Checking out the Galaxy Nexus Open webOS port virtual keyboard [video]
Having successfully completed the build process for the Open webOS alpha on the Galaxy Nexus, I knew that the next time it came around I'd have a better idea of what to do. Mostly because I'd already failed a dozen times before. This time around, armed with a modicum of knowledge, I was able to complete the build process for the latest version of WebOS Ports' alpha without running into any bumps.
The reason for running the latest version of the build was to check out the latest modifications made. While behind-the-scenes bits have been improved, what we were most interested in checking out the user interface improvements and the the virtual keyboard discovered and implemented by Josh Palmer (known around the webOS sphere as ShiftyAxel).
Palmer's modifications have brought back some of the classic bits of the webOS smartphone user interface, including rounded corners and the bottom-aligned notifications bar. He's also tweaked it so app icons appear at a size more appropriate for the Galaxy Nexus's screen (it's worth restating that the Open webOS released to open source was designed for TouchPad-size screens). But the new virtual keyboard was what we really wanted to check out, especially after tooling around with the practically fun-sized keyboard shrunken down from the TouchPad.

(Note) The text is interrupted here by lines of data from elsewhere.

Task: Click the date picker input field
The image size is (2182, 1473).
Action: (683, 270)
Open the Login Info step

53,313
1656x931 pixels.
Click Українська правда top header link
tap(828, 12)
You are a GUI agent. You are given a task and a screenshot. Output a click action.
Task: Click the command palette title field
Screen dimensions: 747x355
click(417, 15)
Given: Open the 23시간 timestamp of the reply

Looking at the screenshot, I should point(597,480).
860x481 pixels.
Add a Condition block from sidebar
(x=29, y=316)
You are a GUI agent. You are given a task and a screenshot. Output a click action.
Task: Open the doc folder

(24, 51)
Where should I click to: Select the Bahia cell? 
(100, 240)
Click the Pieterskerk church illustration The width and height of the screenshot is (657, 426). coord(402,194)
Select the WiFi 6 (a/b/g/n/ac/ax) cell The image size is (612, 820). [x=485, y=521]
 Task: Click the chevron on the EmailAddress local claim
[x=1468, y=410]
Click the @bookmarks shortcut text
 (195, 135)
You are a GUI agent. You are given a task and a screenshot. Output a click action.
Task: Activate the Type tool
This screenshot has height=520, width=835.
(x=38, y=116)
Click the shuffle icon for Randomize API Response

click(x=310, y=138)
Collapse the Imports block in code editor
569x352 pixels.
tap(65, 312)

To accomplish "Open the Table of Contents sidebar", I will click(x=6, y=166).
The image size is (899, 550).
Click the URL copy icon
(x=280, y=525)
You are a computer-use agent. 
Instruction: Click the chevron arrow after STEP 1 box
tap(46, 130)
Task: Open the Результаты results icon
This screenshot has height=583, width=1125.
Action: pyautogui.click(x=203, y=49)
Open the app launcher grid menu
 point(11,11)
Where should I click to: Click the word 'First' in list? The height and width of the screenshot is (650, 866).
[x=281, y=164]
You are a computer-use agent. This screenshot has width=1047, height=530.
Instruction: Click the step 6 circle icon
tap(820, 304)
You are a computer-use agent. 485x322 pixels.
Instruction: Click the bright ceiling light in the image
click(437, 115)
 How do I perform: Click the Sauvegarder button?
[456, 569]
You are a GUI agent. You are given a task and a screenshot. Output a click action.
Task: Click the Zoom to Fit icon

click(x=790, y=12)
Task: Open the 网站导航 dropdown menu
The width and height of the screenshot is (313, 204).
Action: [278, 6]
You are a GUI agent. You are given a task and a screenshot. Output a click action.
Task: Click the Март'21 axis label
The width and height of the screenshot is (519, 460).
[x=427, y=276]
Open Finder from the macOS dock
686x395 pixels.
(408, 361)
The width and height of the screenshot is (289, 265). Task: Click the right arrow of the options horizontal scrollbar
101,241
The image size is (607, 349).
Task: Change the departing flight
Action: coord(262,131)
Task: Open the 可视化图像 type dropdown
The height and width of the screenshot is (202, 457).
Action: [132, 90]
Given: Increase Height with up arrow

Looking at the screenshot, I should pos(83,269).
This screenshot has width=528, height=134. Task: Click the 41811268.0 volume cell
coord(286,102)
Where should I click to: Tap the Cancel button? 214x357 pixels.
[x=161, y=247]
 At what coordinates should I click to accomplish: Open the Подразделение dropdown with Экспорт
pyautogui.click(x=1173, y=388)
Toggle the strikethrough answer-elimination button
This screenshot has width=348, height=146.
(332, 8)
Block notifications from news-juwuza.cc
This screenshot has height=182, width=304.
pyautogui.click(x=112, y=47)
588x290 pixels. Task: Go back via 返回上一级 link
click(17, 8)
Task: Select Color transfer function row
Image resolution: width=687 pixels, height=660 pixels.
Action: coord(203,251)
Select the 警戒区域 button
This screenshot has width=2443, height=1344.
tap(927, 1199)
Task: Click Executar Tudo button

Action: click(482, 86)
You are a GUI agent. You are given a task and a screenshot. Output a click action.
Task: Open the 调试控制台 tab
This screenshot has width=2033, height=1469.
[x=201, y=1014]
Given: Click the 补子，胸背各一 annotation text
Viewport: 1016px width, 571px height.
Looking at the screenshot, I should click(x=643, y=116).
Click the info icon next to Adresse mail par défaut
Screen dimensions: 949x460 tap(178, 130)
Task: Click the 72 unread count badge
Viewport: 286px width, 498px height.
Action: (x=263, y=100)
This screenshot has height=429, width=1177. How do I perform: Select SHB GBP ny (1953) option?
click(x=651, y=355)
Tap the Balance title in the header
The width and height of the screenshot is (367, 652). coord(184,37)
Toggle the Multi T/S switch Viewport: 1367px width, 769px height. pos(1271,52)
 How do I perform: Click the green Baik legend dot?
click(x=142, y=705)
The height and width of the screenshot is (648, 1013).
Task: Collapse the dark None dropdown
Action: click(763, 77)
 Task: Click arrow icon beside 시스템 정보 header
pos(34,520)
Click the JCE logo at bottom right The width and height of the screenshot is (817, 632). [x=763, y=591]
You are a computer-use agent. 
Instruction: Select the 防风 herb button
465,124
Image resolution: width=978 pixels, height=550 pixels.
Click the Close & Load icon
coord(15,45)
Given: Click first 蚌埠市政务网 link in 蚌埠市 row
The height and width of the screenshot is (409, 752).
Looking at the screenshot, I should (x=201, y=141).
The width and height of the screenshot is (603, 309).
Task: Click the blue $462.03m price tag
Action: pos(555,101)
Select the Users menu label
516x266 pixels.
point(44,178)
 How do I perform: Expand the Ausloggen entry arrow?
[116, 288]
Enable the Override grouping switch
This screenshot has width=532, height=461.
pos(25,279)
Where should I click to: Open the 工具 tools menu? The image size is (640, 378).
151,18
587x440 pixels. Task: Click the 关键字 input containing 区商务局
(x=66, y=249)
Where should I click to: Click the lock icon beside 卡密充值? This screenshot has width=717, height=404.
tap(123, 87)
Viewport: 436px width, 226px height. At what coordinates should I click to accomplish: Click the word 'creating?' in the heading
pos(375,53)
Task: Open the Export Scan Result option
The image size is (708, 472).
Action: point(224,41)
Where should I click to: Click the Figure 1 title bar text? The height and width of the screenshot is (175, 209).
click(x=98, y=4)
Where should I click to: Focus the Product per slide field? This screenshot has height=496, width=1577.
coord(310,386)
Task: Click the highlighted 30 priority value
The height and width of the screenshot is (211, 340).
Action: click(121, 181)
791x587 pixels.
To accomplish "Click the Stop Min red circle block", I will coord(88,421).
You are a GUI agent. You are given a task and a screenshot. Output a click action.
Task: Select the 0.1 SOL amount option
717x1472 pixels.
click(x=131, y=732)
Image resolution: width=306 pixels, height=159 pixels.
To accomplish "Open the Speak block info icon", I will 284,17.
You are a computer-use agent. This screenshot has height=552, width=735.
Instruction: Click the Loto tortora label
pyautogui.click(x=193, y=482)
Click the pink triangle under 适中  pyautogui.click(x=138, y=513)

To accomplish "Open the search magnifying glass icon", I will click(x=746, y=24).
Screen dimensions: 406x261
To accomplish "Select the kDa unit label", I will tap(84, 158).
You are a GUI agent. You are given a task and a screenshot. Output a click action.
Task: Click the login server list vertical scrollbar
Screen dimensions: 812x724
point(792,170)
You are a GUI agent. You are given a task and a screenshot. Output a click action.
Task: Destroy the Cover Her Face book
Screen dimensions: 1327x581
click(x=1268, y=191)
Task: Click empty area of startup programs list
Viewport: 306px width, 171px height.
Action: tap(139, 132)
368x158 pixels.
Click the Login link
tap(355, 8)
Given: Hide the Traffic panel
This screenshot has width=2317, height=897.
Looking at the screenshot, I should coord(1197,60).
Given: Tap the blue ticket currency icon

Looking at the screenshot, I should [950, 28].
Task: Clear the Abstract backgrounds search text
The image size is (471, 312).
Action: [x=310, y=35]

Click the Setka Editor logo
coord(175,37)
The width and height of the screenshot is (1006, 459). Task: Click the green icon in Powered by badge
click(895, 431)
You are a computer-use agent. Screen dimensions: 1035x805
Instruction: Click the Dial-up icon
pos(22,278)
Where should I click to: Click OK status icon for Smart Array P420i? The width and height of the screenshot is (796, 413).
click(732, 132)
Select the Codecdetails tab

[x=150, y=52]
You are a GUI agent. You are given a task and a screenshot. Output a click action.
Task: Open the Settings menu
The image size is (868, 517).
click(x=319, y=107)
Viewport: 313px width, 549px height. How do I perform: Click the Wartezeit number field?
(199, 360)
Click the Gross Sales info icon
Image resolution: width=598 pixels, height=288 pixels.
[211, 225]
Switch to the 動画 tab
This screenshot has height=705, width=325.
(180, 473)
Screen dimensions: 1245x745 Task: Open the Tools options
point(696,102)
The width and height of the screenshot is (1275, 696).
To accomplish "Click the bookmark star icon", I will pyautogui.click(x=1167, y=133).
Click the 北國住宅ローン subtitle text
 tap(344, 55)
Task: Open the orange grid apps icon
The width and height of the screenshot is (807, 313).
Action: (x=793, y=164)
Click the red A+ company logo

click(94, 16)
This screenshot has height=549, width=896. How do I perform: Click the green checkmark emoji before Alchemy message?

The made-for-smartphones keyboard is notably taller than the shrunken TouchPad keyboard. It's also been rearranged, losing the top row of numbers to a more traditional spot hidden behind a '123' key with other special characters. The layout has a lot in common with other smartphone virtual keyboards on the market, including the iOS and Android keyboards. A lot of the old TouchPad functionality is there, including pressing and holding on keys to bring up alternate versions of that character.
There's also a significant visual change to the layout, dropping the faux gray keys of the TouchPad, in fact, dropping most of the keys altogether. The dominant color of the keyboard is black, with white characters set in rows across that inky blackness (with the Galaxy Nexus' AMOLED screen the it's really quite the contrast). The shift and backspace keys (bookending the second-from-the-bottom-row) and the 123/ABC, forward slash/comma, space bar, question mark/period, and Enter keys (the entire bottom row) have lighter outlines with dark gray fill, but they're the only keys that stand out.
Overall, the keyboard's not half bad. It's worth repeating that this is alpha testing level stuff right now, so the fact that it's not perfect shouldn't be held against anybody. The letters are nicely spaced and sized, though it takes some getting used to typing without a grid, there's something subliminally disconcerting about the lack of key outlines, but it's easy enough to get used to. Plus it's just so damn sexy.
With these interface modifications it's a lot easier to see using Open webOS on the Galaxy Nexus as a full time operating system. There's still a lot of work to be done, though, as the Galaxy Nexus port is still lacking a lot of hardware integration and still needs serious optimizations in some parts. Oh, and there's that little matter of it needing to be booted from and tethered to an Ubuntu computer to work in any fashion. But progress is progress.